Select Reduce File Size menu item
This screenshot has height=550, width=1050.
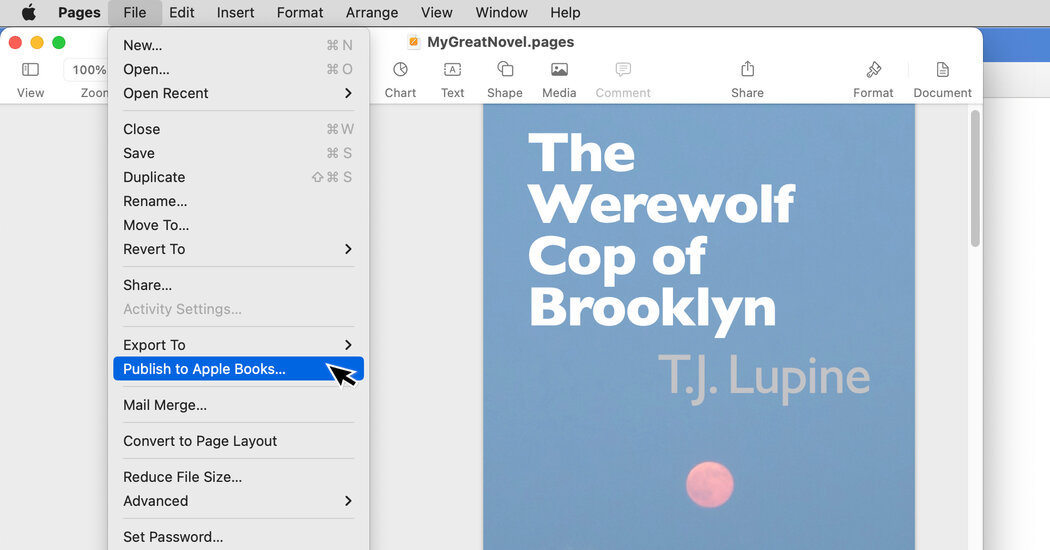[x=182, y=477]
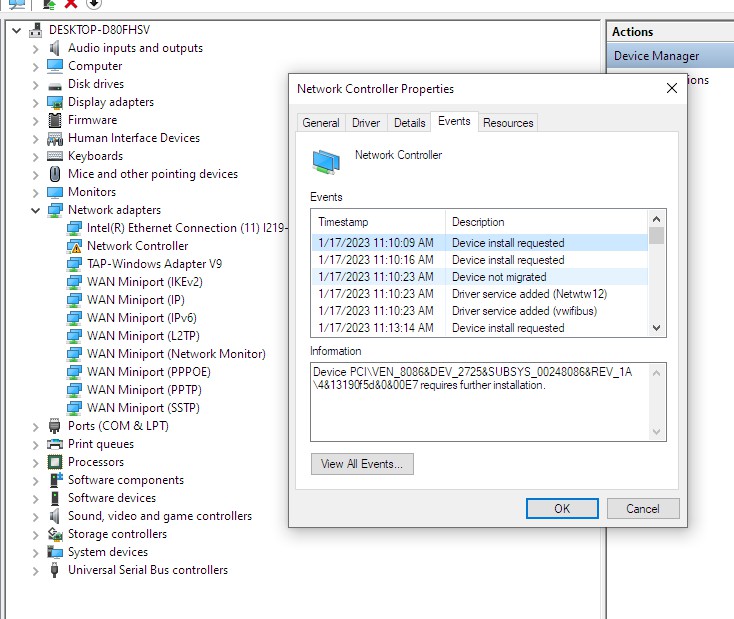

...

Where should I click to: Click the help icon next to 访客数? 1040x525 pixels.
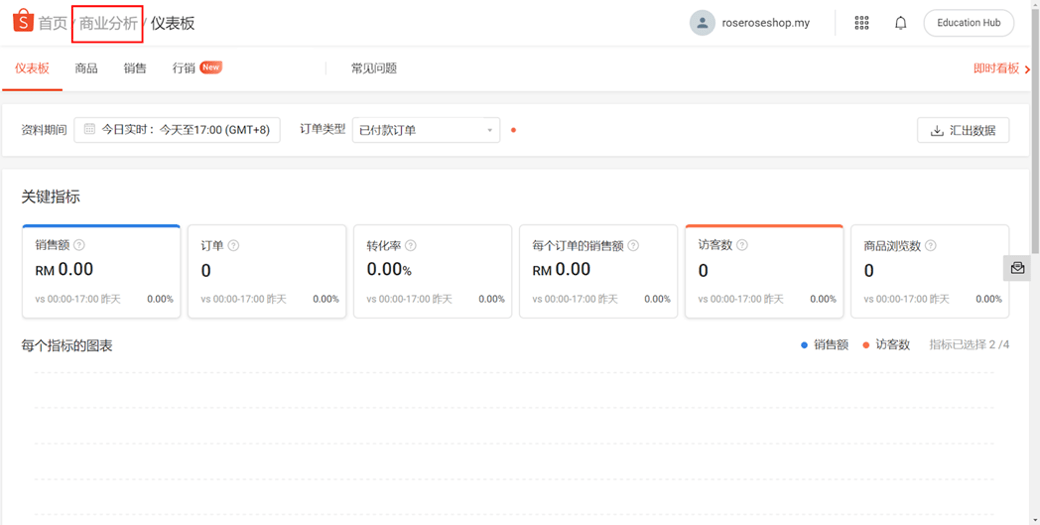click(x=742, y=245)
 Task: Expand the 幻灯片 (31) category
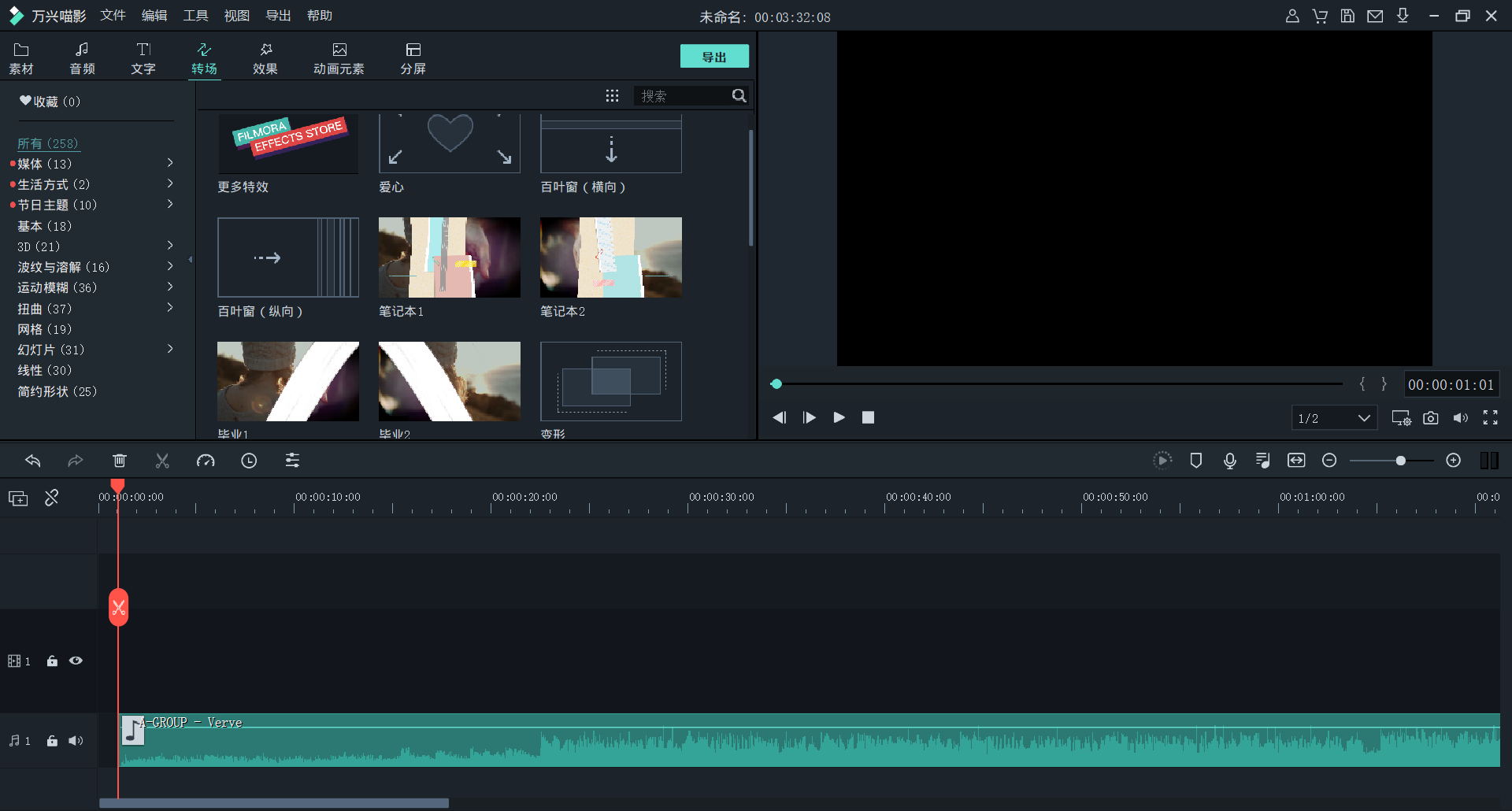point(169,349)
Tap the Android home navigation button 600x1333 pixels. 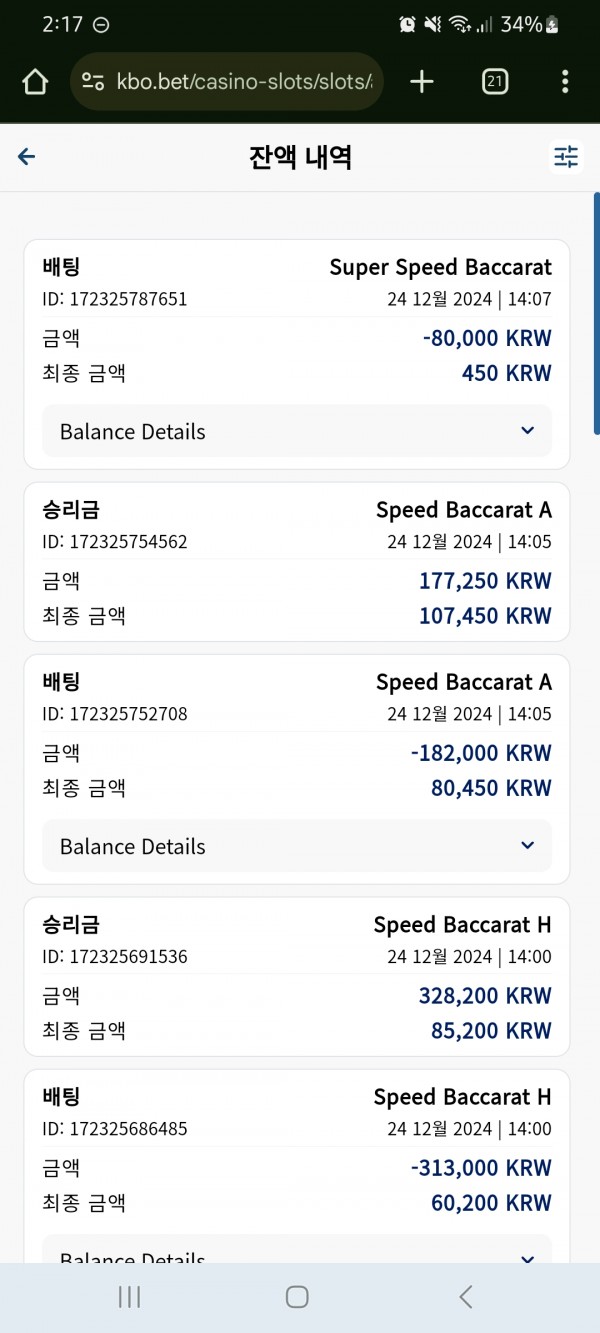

- Work task
Starting with the line above that holds "Task: Expand the 幻灯片 (31) category", restate each line word for word up to and including the line that holds "Tap the Android". Drop the pictures.

- Result of this exercise
 Task: Expand the 幻灯片 (31) category
point(169,349)
Tap the Android home navigation button 600x1333 pixels. 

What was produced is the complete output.